:: WHAT YOU ARE ASKED TO DO ::
Determine how many lines in the records below contain "colorful", then state that number alone.

:: DATA FOR THE TASK ::
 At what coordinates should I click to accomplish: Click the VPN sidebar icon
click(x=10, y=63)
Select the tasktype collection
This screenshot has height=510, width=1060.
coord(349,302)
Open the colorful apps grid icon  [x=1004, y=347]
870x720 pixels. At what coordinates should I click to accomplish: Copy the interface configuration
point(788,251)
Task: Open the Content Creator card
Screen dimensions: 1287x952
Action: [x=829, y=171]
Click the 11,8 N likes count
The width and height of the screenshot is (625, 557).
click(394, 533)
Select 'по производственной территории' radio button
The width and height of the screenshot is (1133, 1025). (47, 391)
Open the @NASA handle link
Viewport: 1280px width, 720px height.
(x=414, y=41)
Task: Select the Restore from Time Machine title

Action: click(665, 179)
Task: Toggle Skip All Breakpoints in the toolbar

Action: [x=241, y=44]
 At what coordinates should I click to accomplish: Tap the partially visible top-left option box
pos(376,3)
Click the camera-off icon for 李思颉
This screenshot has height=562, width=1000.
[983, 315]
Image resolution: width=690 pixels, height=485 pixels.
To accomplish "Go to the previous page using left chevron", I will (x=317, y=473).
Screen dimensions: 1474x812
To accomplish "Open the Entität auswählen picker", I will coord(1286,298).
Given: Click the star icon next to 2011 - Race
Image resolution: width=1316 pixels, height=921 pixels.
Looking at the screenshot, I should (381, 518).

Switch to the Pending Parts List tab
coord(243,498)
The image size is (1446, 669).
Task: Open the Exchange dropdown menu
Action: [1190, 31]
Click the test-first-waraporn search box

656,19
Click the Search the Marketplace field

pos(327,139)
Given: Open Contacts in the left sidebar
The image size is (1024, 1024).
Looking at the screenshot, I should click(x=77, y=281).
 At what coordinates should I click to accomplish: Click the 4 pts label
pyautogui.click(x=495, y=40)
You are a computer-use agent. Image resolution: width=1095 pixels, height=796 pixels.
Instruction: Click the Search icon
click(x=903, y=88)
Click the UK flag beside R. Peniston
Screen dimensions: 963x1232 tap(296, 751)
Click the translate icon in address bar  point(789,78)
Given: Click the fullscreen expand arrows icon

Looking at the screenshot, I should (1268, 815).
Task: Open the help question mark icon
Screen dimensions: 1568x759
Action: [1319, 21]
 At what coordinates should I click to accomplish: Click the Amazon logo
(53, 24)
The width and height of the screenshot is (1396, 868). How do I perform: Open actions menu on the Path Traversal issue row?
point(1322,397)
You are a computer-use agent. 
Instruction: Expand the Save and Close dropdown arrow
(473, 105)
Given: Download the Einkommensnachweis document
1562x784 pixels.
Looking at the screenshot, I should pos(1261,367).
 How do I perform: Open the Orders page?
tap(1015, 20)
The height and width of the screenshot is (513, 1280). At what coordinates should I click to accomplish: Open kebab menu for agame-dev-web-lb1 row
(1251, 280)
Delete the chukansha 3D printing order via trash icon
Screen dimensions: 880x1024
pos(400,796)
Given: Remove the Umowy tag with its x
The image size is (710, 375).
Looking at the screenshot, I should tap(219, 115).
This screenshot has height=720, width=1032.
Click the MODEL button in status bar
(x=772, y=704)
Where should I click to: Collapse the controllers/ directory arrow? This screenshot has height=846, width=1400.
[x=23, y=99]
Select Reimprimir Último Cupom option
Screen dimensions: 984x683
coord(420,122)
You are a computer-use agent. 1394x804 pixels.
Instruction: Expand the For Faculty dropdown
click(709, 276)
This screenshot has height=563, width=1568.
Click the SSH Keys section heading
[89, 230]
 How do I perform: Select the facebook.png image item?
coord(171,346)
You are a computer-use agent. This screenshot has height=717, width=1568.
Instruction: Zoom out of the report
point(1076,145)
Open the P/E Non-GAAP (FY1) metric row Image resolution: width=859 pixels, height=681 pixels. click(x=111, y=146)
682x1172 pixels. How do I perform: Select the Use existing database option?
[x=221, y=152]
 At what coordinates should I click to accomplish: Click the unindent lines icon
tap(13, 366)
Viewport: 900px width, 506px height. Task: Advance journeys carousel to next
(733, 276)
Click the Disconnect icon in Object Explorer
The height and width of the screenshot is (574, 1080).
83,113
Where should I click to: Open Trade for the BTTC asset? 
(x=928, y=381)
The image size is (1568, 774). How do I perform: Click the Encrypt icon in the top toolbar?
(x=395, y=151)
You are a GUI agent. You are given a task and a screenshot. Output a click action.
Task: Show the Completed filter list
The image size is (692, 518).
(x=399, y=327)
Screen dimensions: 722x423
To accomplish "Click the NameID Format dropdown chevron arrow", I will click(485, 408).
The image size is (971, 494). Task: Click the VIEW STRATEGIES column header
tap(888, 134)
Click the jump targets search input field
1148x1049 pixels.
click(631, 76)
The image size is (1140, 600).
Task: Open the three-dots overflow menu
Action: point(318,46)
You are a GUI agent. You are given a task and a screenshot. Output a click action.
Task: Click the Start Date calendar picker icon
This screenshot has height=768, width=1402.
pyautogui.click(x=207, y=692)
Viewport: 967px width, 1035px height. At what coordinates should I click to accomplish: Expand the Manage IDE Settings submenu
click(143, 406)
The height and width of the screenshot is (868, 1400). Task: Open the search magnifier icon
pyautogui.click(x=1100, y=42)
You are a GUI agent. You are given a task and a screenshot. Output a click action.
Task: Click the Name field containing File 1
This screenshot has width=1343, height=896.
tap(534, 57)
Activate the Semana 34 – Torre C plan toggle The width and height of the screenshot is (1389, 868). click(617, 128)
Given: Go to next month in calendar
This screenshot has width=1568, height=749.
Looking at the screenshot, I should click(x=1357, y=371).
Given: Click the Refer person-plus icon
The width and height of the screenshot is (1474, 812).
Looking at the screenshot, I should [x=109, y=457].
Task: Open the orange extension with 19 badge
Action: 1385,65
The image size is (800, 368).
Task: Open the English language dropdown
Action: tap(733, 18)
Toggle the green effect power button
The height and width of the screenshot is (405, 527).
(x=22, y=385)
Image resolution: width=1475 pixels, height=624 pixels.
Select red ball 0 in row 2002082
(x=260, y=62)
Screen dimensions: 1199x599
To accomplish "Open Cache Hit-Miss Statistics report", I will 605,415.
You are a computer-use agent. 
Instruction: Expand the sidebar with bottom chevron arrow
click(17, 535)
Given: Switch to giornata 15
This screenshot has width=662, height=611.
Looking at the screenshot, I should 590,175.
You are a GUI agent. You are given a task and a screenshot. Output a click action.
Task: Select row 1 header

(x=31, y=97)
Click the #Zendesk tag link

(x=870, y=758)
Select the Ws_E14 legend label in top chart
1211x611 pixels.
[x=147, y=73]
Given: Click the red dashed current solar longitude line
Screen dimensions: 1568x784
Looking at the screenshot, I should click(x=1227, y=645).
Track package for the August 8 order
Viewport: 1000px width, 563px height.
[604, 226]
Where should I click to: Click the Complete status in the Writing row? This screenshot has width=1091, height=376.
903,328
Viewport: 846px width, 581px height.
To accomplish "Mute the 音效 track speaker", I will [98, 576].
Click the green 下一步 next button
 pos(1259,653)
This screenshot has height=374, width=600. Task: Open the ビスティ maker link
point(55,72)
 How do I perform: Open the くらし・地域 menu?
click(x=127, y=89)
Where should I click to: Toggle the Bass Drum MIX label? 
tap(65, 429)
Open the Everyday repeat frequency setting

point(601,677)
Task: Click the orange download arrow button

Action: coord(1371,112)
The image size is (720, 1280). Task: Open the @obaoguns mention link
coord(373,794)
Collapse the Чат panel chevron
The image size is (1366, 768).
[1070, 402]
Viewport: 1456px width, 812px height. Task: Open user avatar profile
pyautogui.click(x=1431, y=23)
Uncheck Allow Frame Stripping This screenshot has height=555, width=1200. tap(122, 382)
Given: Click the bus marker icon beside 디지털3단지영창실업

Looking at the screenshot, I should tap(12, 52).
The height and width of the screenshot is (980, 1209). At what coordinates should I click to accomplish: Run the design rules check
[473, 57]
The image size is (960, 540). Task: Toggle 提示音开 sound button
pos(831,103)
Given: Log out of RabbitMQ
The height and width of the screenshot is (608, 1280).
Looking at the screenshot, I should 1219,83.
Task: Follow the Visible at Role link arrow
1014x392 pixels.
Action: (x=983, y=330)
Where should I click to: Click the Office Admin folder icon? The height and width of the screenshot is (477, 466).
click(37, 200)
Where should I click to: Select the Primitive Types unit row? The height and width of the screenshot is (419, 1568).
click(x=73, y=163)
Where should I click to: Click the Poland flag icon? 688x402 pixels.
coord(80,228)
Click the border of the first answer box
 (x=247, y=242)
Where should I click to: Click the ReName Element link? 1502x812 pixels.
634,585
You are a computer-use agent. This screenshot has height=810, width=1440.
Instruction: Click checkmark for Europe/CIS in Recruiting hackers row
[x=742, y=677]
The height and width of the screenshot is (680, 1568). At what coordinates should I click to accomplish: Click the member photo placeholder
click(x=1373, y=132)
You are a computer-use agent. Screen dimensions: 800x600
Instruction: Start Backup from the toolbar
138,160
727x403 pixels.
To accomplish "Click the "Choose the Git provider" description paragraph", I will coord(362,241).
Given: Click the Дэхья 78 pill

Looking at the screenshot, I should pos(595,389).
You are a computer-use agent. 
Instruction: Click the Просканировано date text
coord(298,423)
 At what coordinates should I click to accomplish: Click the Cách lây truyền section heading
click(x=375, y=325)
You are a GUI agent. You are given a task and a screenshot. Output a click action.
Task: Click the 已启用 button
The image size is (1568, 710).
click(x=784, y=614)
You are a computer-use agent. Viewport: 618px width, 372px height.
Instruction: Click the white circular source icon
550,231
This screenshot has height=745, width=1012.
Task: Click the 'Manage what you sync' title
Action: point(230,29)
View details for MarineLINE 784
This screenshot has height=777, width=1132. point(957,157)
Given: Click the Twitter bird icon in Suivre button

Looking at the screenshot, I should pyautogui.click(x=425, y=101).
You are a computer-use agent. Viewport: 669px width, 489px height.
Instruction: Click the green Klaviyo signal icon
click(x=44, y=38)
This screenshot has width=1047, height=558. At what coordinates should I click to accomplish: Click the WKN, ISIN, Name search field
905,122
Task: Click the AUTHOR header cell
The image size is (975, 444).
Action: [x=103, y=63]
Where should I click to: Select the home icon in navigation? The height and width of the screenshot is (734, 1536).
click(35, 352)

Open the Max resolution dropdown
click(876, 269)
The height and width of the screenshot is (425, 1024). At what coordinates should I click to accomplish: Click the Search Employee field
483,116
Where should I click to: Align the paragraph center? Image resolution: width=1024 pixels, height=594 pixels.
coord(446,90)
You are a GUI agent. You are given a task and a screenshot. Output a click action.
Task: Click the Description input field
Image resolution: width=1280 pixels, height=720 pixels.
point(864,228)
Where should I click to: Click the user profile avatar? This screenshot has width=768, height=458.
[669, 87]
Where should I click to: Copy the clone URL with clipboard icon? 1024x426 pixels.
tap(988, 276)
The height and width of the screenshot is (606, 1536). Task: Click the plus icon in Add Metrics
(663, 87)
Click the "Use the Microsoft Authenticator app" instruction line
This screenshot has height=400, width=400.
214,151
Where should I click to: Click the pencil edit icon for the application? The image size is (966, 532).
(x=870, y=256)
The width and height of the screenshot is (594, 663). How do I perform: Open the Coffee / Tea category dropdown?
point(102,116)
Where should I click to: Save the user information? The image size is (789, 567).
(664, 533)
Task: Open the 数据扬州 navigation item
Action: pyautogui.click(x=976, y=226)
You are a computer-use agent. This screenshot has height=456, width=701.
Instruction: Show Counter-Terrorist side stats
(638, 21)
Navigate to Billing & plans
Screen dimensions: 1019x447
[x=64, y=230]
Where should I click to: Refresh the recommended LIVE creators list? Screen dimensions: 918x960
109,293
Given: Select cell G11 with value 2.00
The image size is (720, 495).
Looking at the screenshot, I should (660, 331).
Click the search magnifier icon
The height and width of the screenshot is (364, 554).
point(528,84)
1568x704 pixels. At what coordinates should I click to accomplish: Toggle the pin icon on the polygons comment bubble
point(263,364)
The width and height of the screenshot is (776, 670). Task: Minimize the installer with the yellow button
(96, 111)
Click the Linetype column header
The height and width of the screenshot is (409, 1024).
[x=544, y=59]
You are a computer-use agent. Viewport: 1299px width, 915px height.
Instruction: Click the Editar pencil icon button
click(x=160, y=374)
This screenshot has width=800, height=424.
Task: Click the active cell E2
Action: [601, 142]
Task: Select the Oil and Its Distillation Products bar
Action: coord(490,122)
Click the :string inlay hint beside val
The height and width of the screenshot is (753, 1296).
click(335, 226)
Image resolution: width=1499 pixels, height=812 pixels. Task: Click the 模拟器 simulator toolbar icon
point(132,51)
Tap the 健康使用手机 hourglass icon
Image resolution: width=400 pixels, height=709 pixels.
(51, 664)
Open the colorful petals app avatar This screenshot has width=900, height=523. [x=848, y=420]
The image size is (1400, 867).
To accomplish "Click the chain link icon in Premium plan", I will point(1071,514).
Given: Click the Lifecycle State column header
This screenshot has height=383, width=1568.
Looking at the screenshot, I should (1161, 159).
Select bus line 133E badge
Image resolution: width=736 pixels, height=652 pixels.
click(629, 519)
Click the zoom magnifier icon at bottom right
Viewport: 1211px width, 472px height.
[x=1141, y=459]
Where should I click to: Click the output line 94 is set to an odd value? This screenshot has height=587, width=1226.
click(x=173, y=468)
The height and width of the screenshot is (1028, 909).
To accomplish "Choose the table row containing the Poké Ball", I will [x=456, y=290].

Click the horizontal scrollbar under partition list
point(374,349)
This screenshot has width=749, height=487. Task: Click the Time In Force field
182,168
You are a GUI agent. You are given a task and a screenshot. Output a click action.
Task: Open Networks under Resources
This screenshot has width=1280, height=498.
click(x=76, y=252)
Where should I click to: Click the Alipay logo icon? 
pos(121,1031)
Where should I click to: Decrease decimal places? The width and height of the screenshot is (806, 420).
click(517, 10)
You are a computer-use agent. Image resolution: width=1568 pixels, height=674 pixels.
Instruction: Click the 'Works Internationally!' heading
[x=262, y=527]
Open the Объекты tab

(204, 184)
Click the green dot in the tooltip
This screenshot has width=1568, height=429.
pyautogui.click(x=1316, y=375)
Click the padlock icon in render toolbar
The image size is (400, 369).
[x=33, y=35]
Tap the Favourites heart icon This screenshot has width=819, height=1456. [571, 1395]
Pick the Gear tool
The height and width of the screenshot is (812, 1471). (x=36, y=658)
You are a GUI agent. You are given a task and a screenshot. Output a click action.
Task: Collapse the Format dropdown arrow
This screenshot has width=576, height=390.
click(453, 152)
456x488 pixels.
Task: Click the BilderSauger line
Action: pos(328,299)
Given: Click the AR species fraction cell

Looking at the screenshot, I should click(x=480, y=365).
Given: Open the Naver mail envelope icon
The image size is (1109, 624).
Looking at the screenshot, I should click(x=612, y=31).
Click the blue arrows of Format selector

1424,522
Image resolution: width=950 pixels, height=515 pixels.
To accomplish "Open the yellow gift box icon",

:: ANSWER SECTION ::
2